Search code examples
pythonweb-scrapinghttp-headersurllib

python urllib.request - headers that are likely to work


Working on a little script to fetch info from websites. I'm having trouble with HTTP errors.

req = urllib.request.Request(lnk['href'],
   headers={'User-Agent': 'Mozilla/5.0', 'Accept': 'text/html,application/xhtml+xml,application/xml;q=0.9,*/*;q=0.8'})
page = urllib.request.urlopen(req)

When this triest to fetch, for example, http://www.guru99.com/node-js-tutorial.html I get a long series of errors, ending with 406 Unacceptable:

Traceback (most recent call last):
  File "get_links.py", line 45, in <module>
    page = urllib.request.urlopen(req)
  File "/Library/Frameworks/Python.framework/Versions/3.5/lib/python3.5/urllib/request.py", line 162, in urlopen
    return opener.open(url, data, timeout)
  File "/Library/Frameworks/Python.framework/Versions/3.5/lib/python3.5/urllib/request.py", line 471, in open
    response = meth(req, response)
  File "/Library/Frameworks/Python.framework/Versions/3.5/lib/python3.5/urllib/request.py", line 581, in http_response
    'http', request, response, code, msg, hdrs)
  File "/Library/Frameworks/Python.framework/Versions/3.5/lib/python3.5/urllib/request.py", line 509, in error
    return self._call_chain(*args)
  File "/Library/Frameworks/Python.framework/Versions/3.5/lib/python3.5/urllib/request.py", line 443, in _call_chain
    result = func(*args)
  File "/Library/Frameworks/Python.framework/Versions/3.5/lib/python3.5/urllib/request.py", line 589, in http_error_default
    raise HTTPError(req.full_url, code, msg, hdrs, fp)
urllib.error.HTTPError: HTTP Error 406: Not Acceptable

Googling around I have found that I should fix the headers (as I have done above) and lots of tutorials about how to fix the headers. Except - not much actually works.

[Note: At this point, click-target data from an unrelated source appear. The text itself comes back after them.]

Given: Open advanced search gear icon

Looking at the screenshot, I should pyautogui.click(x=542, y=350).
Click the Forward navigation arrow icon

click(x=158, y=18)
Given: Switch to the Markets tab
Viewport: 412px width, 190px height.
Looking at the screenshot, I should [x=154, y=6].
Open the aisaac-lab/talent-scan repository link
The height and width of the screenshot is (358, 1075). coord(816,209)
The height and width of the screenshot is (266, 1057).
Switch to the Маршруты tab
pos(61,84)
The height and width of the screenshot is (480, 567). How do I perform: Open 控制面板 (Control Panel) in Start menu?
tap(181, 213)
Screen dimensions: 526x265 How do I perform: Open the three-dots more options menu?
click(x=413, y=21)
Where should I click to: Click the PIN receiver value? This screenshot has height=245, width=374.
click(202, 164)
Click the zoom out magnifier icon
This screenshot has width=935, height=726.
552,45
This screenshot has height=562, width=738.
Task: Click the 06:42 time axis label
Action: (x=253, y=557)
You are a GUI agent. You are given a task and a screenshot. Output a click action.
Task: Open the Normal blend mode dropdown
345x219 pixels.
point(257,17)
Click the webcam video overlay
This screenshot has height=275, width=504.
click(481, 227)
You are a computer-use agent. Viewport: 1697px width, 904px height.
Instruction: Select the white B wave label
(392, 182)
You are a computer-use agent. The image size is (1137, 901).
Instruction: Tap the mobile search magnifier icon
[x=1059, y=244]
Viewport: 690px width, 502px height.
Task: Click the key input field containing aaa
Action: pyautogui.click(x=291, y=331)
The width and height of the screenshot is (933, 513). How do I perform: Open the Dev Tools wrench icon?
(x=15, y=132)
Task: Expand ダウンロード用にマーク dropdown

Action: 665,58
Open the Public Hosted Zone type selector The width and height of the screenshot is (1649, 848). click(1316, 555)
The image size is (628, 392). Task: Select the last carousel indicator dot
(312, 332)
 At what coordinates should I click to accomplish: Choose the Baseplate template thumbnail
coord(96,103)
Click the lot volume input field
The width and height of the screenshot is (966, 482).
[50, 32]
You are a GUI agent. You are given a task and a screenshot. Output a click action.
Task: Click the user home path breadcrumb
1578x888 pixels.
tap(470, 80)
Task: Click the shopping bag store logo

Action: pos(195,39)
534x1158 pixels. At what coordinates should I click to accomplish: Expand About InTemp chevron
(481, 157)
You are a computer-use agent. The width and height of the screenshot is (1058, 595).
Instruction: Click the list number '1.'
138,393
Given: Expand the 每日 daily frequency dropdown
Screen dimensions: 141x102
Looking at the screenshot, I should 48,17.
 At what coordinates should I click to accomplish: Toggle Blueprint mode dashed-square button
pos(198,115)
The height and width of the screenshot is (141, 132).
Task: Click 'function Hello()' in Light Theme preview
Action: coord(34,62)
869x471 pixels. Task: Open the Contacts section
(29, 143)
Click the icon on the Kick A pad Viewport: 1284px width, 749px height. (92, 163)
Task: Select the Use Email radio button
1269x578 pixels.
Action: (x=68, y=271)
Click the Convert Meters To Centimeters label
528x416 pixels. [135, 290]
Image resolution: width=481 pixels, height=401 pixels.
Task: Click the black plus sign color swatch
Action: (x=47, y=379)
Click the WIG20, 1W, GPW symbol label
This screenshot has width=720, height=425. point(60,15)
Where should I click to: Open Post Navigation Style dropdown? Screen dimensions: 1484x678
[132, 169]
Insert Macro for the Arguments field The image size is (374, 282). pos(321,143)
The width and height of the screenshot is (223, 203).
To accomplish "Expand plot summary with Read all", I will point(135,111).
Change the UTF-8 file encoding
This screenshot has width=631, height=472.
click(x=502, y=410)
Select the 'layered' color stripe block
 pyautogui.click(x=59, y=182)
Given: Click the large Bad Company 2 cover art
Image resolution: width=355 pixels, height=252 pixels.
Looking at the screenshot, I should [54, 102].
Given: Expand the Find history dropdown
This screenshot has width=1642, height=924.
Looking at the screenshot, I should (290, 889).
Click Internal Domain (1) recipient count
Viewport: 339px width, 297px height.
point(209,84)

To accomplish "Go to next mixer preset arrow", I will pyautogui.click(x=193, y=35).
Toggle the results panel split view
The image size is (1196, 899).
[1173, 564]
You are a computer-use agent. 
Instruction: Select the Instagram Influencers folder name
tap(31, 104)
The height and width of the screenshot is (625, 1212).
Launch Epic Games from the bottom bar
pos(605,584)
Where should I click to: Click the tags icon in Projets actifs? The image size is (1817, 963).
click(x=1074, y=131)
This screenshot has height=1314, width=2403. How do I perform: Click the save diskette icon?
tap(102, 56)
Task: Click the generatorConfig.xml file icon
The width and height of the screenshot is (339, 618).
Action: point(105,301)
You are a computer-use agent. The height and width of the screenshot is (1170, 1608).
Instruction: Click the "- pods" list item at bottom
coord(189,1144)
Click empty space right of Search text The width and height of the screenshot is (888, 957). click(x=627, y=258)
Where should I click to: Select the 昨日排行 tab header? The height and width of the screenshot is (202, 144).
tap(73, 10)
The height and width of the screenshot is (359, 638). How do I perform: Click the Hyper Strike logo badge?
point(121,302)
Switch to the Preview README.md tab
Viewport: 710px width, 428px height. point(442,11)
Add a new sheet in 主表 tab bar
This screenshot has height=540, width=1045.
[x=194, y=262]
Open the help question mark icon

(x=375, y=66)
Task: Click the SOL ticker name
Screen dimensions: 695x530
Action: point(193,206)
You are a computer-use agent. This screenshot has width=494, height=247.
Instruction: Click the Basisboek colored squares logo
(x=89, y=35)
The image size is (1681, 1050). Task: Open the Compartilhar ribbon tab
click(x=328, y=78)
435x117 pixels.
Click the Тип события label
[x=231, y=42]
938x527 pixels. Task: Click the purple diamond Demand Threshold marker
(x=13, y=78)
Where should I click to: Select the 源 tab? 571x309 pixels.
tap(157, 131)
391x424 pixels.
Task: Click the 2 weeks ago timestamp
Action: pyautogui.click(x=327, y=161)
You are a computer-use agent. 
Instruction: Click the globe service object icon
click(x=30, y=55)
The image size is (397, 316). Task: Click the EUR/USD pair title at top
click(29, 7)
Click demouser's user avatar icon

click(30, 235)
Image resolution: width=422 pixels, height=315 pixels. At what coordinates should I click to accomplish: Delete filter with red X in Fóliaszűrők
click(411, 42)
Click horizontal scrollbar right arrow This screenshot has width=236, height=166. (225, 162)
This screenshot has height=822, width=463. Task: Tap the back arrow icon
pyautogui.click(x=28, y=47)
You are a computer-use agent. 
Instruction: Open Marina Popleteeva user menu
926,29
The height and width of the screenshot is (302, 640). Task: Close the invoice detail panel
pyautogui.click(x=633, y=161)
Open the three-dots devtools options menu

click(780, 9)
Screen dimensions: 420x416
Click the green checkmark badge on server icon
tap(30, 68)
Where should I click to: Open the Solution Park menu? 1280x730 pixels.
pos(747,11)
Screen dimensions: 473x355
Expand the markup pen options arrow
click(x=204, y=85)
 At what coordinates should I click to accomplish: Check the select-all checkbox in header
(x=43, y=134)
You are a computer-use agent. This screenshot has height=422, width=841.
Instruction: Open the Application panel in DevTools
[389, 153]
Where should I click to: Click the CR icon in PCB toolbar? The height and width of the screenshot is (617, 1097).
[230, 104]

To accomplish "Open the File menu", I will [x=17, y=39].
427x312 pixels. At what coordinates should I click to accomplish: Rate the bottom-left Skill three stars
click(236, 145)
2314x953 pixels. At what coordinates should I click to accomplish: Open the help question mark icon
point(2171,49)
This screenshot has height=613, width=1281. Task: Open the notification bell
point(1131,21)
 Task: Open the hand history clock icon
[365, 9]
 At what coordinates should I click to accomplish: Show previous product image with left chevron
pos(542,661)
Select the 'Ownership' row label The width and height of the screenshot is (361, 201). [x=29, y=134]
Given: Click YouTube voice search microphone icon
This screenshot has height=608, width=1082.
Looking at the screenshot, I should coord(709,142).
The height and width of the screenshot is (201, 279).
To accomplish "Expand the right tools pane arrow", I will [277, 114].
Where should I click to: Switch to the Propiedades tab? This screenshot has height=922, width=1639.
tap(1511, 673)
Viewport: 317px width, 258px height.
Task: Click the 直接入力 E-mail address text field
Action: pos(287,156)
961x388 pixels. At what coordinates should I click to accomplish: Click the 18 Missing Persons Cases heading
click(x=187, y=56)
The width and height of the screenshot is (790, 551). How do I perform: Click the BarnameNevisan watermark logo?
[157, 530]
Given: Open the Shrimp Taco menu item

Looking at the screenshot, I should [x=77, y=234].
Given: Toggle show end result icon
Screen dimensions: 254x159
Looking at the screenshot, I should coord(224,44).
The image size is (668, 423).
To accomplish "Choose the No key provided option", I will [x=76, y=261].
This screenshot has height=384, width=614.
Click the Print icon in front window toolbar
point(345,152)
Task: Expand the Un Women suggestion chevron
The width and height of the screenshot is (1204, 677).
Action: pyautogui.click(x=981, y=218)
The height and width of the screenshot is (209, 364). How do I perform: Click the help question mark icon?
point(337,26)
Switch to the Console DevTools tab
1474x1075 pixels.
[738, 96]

Is there some set of good headers which are likely to not cause a problem with most sites? Is there some python module someone else has created that already includes commonly-working headers? Is there a good way to retry several times with different headers until you get a good response?

This seems like a problem everybody who does web scraping with Python deals with, and I haven't found a decent solution.


Solution

  • HTTP Error 406 Not acceptable

    The HyperText Transfer Protocol (HTTP) 406 Not Acceptable client error response code indicates that the server cannot produce a response matching the list of acceptable values defined in the request's proactive content negotiation headers, and that the server is unwilling to supply a default representation.

    So I can see the issue is with your both User-Agent: Mozilla/5.0 key and value. Here are the links of the bunch of correct User Agents,

    So change your code to the following,

    headers={'User-Agent': 'Mozilla/5.0 (X11; Linux x86_64) AppleWebKit/537.36 (KHTML, like Gecko) Chrome/51.0.2704.103 Safari/537.36', 'Accept': 'text/html,application/xhtml+xml,application/xml;q=0.9,*/*;q=0.8'})
    

    I know the answer is too late but hope this helps someone else.